== DOCUMENT TEXT ==
***
Personal preference, but what about having the examples only in the
docs and point to those from here? Just to keep the code a bit slimmer.

> + */
> +void rv_rtapp_block_atoms_fetch(struct task_struct *task, struct
> ltl_monitor *mon);
> +
> +/**
> + * rv_rtapp_block_atom_update - update an atomic proposition
> + * @task: the task
> + * @atom: the atomic proposition, one of enum rtapp_block_atom
> + * @value: the new value for @atom
> + *
> + * Update an atomic proposition and trigger the Buchi atomaton to
> check for violation of the LTL
> + * property. This function can be called in tracepoints' handler,
> for example.
***
== WORK TO BE COMPLETED ==
In the code review excerpt, where does the comment say rv_rtapp_block_atom_update can be called, as an example?

== DATA PROVIDED ==
***
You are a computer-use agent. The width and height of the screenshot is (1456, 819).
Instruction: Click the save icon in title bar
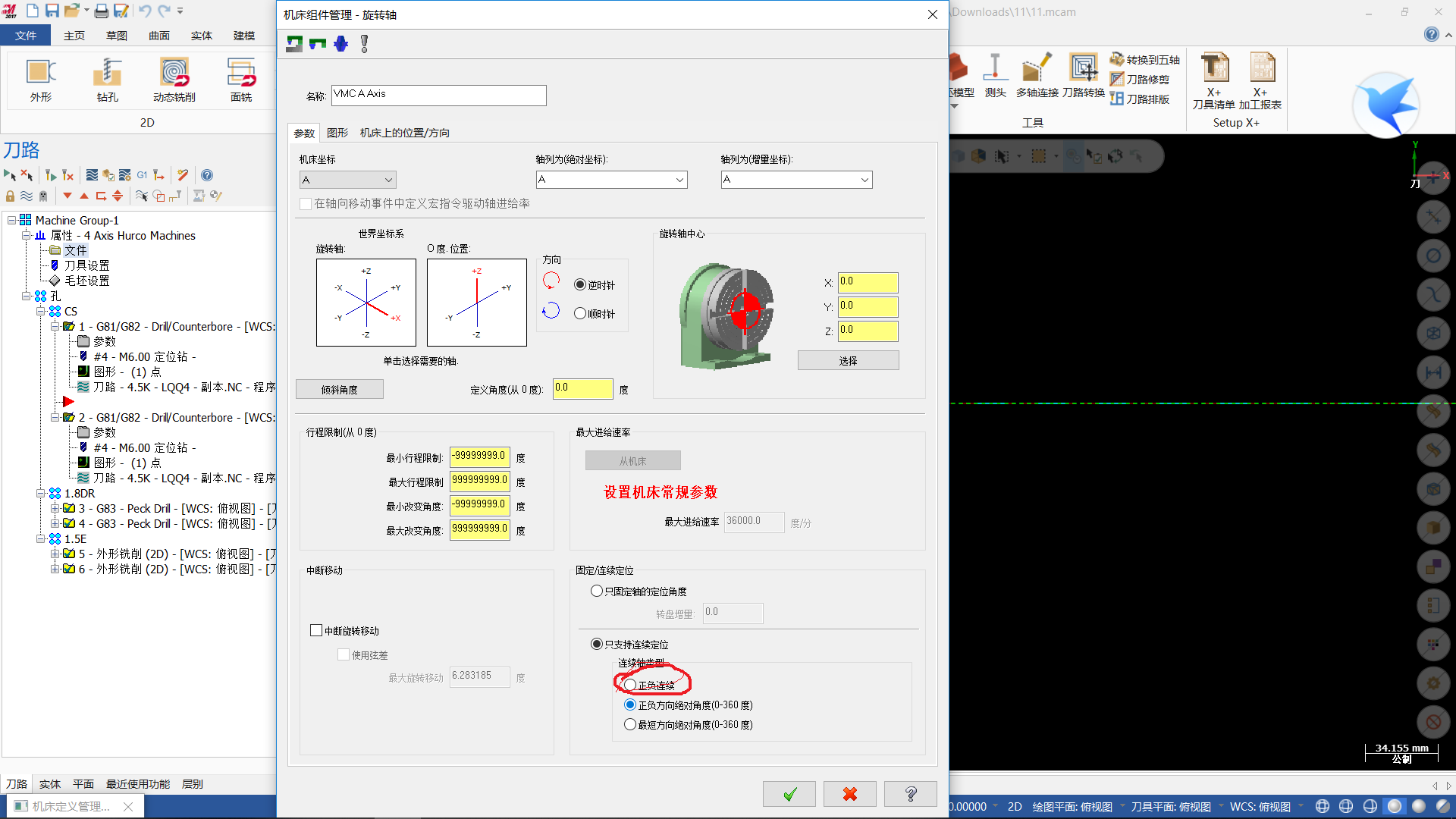tap(52, 11)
***
== EXERCISE ANSWER ==
It can be called in tracepoints' handler.